Return on tangible equity (ROTCE) was 18.2% for the quarter, with return on equity at 13.9%.
All business segments contributed to growth, with strong client activity, higher asset management revenues, and robust performance in wealth and institutional securities.
Wealth Management added $59 billion in net new assets and $43 billion in fee-based flows, with total client assets at $8.2 trillion.
Quarterly dividend increased to $1.00 per share, and a new $20 billion share repurchase program was authorized.
Financial highlights
Institutional Securities net revenues were $7.6 billion, with strong performance in equities ($3.7 billion) and fixed income ($2.2 billion).
Wealth Management net revenues were $7.8 billion, up 14% year-over-year, with a record pre-tax profit of $2.2 billion and a 28.3% margin.
Investment Management net revenues increased 12% year-over-year to $1.6 billion, driven by higher AUM and positive long-term net flows.
Net new assets in Wealth Management were $59 billion, despite a $22 billion tax outflow headwind.
Provision for credit losses increased to $196 million from $76 million year-over-year, reflecting portfolio growth and macroeconomic outlook.
Outlook and guidance
Management remains constructive on the market environment, expecting continued asset gathering, healthy investment banking pipelines, and durable long-term returns.

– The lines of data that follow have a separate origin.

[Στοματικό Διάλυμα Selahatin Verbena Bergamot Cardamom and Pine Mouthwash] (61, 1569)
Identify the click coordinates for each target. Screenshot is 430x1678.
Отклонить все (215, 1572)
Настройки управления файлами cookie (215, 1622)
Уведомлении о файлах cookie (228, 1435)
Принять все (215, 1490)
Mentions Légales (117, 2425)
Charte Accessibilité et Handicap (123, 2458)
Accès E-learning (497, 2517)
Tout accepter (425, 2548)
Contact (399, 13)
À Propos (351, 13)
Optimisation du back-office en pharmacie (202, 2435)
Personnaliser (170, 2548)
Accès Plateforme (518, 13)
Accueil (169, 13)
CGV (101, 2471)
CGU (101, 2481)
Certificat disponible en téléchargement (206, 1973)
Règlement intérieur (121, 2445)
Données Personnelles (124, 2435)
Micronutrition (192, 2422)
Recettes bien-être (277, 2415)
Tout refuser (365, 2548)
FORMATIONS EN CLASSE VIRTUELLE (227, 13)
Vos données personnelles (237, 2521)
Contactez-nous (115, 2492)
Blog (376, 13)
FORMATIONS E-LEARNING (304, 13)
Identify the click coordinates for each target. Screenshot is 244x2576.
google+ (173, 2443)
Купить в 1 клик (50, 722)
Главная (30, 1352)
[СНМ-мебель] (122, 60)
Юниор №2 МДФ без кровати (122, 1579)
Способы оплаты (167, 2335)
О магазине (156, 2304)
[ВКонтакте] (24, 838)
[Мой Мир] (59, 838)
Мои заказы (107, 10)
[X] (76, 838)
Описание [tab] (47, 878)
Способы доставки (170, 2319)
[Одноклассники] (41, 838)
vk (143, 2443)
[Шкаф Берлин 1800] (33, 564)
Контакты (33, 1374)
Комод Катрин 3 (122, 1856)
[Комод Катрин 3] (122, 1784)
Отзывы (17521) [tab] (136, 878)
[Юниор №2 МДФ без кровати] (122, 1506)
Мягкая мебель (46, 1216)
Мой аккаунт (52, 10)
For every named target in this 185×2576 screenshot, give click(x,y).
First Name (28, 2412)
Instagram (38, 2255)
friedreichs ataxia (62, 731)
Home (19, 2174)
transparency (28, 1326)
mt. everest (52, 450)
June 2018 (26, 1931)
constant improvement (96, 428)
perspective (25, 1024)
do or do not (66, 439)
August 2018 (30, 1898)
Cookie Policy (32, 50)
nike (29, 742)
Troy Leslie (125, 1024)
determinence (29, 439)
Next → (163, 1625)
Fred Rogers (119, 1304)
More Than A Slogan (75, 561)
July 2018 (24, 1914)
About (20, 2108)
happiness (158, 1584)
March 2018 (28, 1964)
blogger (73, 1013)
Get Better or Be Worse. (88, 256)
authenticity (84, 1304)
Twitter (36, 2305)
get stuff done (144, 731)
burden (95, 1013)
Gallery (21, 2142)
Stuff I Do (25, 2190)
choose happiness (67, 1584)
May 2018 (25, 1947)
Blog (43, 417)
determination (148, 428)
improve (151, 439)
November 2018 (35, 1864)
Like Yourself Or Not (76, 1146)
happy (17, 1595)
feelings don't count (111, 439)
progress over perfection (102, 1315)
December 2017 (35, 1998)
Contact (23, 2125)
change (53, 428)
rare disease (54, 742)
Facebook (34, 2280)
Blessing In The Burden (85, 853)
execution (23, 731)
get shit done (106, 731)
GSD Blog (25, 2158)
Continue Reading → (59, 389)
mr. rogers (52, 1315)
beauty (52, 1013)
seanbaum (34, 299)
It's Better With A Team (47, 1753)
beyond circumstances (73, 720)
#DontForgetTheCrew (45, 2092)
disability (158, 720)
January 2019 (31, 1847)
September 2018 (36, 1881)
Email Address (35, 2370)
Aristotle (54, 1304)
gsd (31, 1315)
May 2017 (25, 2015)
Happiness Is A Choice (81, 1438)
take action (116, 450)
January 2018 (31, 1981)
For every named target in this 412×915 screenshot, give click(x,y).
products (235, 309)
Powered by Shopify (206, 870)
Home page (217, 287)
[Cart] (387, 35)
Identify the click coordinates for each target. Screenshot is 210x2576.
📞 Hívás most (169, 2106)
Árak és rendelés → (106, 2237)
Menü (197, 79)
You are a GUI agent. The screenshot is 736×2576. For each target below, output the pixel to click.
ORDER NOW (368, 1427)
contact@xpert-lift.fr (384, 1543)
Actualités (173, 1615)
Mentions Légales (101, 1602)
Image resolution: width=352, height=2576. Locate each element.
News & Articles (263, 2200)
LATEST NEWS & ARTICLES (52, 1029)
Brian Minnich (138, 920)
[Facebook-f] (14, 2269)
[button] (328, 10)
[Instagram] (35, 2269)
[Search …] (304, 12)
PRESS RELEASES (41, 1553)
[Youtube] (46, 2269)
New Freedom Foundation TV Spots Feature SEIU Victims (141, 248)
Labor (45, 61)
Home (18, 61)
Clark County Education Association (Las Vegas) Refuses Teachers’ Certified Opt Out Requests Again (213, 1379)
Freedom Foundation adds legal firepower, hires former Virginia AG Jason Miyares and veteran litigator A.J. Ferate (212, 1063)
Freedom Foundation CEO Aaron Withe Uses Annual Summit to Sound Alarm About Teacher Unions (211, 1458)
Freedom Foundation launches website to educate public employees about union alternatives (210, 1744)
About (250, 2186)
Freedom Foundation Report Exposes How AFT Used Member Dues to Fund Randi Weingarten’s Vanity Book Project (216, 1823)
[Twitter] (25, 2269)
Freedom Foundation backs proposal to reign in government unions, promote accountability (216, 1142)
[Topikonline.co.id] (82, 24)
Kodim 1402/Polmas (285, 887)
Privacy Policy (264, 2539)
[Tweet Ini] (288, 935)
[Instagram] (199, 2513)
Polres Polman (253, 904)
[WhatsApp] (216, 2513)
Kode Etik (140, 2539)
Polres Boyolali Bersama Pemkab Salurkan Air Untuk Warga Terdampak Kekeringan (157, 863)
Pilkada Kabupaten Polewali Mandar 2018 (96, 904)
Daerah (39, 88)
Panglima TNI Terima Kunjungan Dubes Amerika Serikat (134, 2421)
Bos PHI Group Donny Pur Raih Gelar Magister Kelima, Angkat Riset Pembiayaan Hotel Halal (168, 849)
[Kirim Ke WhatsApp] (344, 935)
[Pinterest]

NII is expected to remain stable in the near term, with lending growth and sweep balances as key drivers.
The firm anticipates a tax rate of approximately 24% in the second half of the year.
Expected SCB to decrease to 5.1% from October 2025, lowering the aggregate CET1 ratio requirement to 12.6%.
Management continues to monitor regulatory developments that may impact capital requirements and leverage ratios.